The plan by the Ontario government to reduce the wages of professors at age 71 illustrates the dramatic changes in the relationship between work, retirement, and pensions.

Until recently, the expectation was that most Canadians would stop working between age 60 and 65 and then begin collecting a pension, including from the Canada Pension Plan (CPP) and Old Age Security (OAS). In other words, you worked, retired by 65 at the latest, and then received pension income.

However, in the past two decades the formerly sequential relationship between work, retirement, and pensions unraveled.

The family life of Canadians became varied and complex: later marriage, divorce, re-marriage, and blended families became common-place and normalized. Work changed as well, with fewer manual occupations and more emphasis on soft skills. Education is different: more years at school, later graduation, and the likelihood of returning to school for upgrading later in life.
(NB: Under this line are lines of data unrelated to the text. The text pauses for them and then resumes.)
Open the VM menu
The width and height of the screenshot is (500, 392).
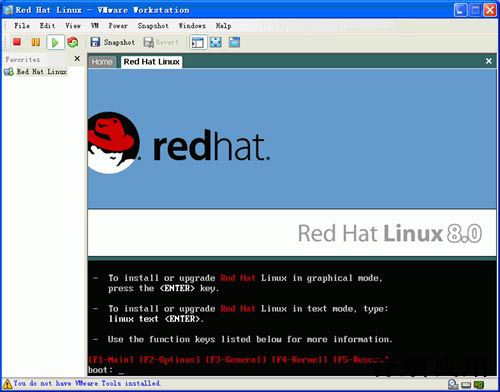[x=95, y=26]
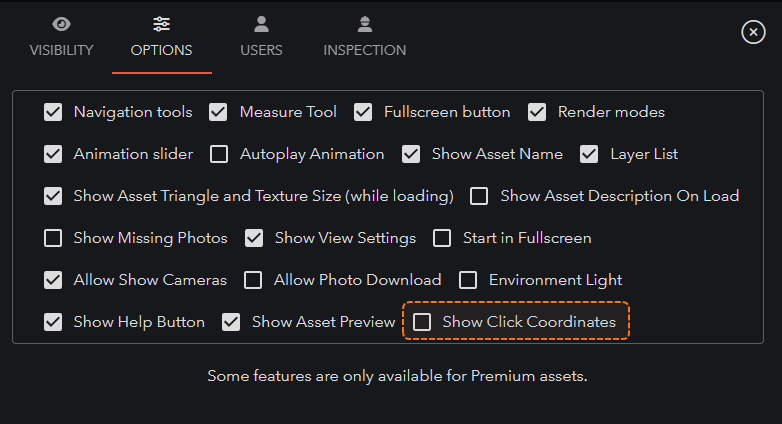The height and width of the screenshot is (424, 782).
Task: Close the settings panel
Action: point(753,32)

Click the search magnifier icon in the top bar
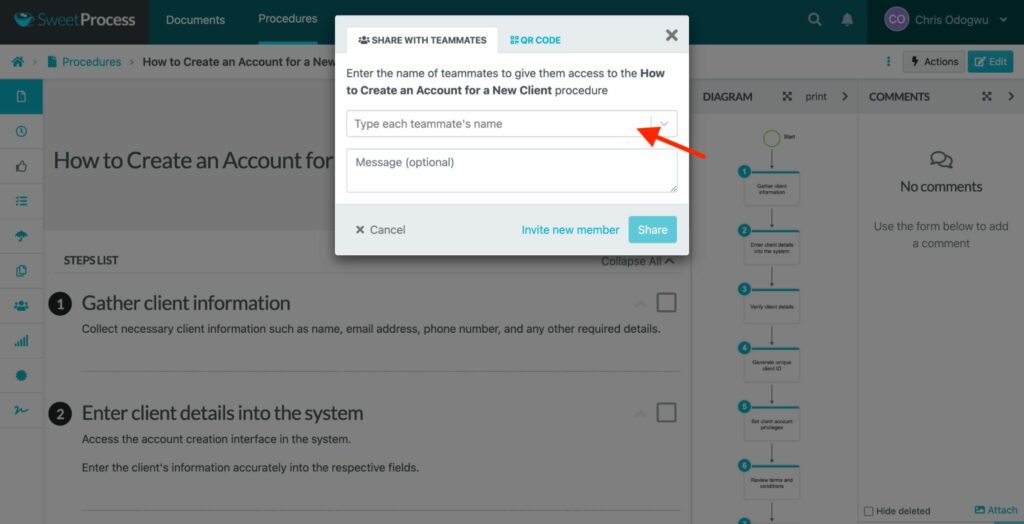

Lastly, technology has impacted the life cycle of Canadians: later childbirth and increased longevity.

Governments have struggled to respond to the revolution in the lives of Canadians. Only recently has the federal government finally abandoned the work cessation test in the CPP so that a retirement pension can be paid to someone still working after age 60.

Not long ago, the federal government reformed laws that in some cases permit members of a pension plan to make contributions and receive payments at the same time. Finally, Ottawa enabled Canadians to delay the receipt of OAS payments to age 70 from the previous age 65, with higher payments at the later age.

As importantly, all provincial governments eliminated laws that forced employees to retire at age 65 regardless of their productivity and desire to continue working.

The result is a retirement buffet for most Canadians, rather than the former à la carte. An employee can receive CPP retirement benefits while at the same time paying into the CPP so as to receive higher payments in the future. This same employee can also receive a retirement pension from her employer, while being employed and paying into the same pension plan. Lastly, this same employee, if age 65 or higher, can receive OAS payments.

The only rule that remains from the former retirement regime is that by age 71 pensions must begin from all pension sources, including employer pensions and registered retirement savings plans.

At present, all Canadians when reaching age 71, whether employed or not, must receive the pension income to which they are eligible. This is the situation that the Ontario government finds offensive, in that professors are seen to be “double dipping” by earning employment income and receiving their pension.

When nearly everyone retired before 65 and began collecting a pension by that age, a rule that by 71 pension must be paid made sense. However, setting an arbitrary age at which Canadians must receive pensions is based on an outdated assumption. Namely, that if older Canadians are given the freedom to decide when to start their pensions they might choose not to do so at all.

The federal government believes that older people would purposefully refuse or delay pensions in order to take unfair advantage of income-tested benefits to which they would not be eligible if they were receiving pension income. This is clearly not the case for the vast majority of Canadians, and attempts to do so would easily be prevented by minor updates to eligibility criteria for programs and benefits, and tax regulations.

Less than three decades ago the Supreme Court of Canada described mandatory retirement at age 65 as “part of the very fabric of the organization of the labour market in this country”. Just over a decade later politicians of all stripes struck it from the books as obsolete and not in keeping with the needs of employers and the life cycle of Canadians.

The archaic regulation that mandates the receipt of all pensions at age 71 should follow mandatory retirement at age 65 to the ash heap of history. Surely if Canadians can choose when to retire, they can also decide when to start drawing their pensions.